Ask HN: please review my html5 web game - PlanetFunk
http://planetfunk.posterous.com/last-man-standing-a-zombie-apocalypse

======
PlanetFunk
A couple of weeks ago I showed you guys a web game I wrote for the 10k
contest.

I wrote that in about 7 hours and hadn't intended to submit anything until the
last minute which is why it was so rough.

It's been 18 days since then, and this is where I'm at so far.

It uses the html5 canvas and browser database (SQLite not indexedDB) so will
only run in Safari, and Chrome, and I've been specifcally targeting the
iPhone.

The url goes to my posterous for an overview of the game and links to it and
the source.

Being my first game, I would greatly appreciate any comments you have on it.

To go directly to the game:

<http://dl.dropbox.com/u/165110/lastmanstanding/index.html>

Or see the original 10k Apart entry:

<http://10k.aneventapart.com/Uploads/358/>

Edited for spelling and 18 "days"

------
sabj
I thought the game was really neat.
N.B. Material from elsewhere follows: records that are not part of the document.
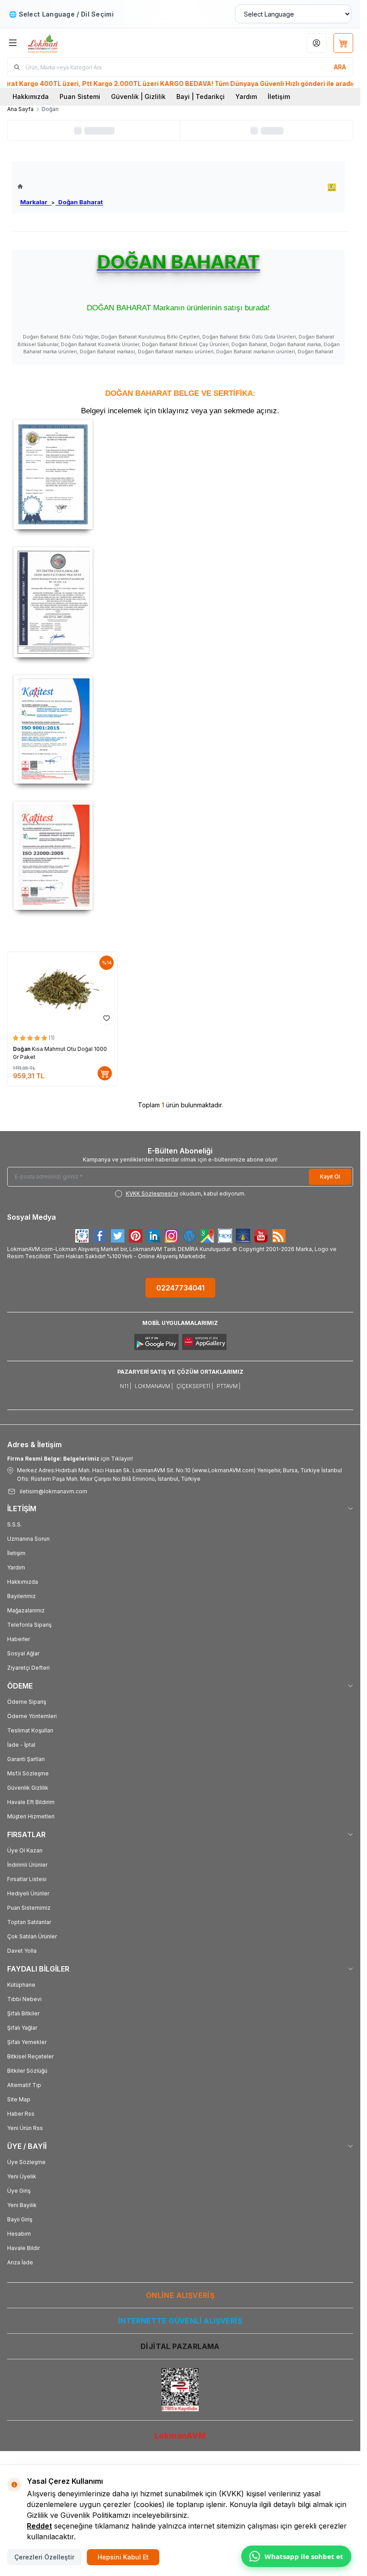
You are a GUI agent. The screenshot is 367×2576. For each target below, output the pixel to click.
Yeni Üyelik (21, 2176)
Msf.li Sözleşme (28, 1773)
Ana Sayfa (20, 109)
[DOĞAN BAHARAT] (331, 187)
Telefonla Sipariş (29, 1624)
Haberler (18, 1639)
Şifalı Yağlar (22, 2027)
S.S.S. (14, 1524)
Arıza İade (20, 2262)
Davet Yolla (22, 1950)
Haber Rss (20, 2113)
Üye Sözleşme (26, 2162)
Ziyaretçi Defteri (28, 1667)
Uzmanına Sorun (28, 1538)
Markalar (35, 202)
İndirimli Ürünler (27, 1864)
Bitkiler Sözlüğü (27, 2070)
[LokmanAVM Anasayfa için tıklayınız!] (60, 186)
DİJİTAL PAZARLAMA (180, 2346)
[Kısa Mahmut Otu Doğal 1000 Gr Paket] (62, 990)
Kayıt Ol (330, 1176)
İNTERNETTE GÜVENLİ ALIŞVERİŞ (180, 2320)
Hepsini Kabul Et (123, 2557)
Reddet (39, 2525)
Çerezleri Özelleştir (44, 2557)
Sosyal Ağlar (23, 1653)
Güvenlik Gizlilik (27, 1787)
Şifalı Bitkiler (23, 2013)
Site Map (18, 2099)
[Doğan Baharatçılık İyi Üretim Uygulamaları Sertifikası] (180, 602)
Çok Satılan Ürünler (32, 1936)
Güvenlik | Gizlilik (138, 96)
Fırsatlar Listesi (27, 1879)
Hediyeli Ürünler (28, 1893)
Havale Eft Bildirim (31, 1802)
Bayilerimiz (21, 1596)
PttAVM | (228, 1386)
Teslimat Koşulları (30, 1730)
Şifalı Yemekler (27, 2042)
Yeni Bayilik (22, 2205)
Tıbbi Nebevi (24, 1999)
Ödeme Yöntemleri (32, 1716)
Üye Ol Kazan (25, 1850)
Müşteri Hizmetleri (31, 1816)
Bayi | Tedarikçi (200, 96)
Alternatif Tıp (24, 2085)
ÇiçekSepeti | (194, 1386)
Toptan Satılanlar (29, 1922)
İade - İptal (21, 1744)
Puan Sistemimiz (29, 1907)
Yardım (246, 96)
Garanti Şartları (26, 1759)
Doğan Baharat (79, 202)
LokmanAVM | (154, 1386)
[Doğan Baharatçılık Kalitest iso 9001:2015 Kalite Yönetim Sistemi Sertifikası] (180, 729)
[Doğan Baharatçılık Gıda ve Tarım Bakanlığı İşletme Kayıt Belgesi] (180, 474)
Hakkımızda (31, 96)
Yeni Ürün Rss (25, 2128)
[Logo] (70, 43)
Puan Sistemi (80, 96)
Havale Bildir (23, 2248)
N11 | (125, 1386)
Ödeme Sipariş (26, 1701)
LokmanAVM (180, 2435)
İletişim (279, 96)
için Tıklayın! (70, 1458)
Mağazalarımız (26, 1610)
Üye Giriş (18, 2190)
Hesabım (19, 2233)
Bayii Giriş (19, 2219)
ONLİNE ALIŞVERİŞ (180, 2295)
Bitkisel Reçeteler (30, 2056)
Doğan (22, 1049)
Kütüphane (21, 1984)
Very impressive.

Feedback:

1) Control scheme was not as intuitive as it could be. Maybe it would be more
obvious on an iPhone using my finger? I lost 95% of my health trying to figure
out how to move my character.

Not a big deal since I could restart, but I was frustrated and might have left
if I wasn't trying to figure it out : )

Also problematic is that this leads me to keep accidentally using up grenades
because I keep thinking the intuitive behavior is to click-to-move, not drag-
to-move.

2) Something of help could be to show gun ranges, so you know better how to
move / draw a path.

3) Bigger issue: it would be very helpful to have a notice or info on what the
kinds of Zombies are and what their special abilities are. Tutorials can suck,
but even a few lines of text might help here, or something to help out the
novice player. Likewise how to use health packs.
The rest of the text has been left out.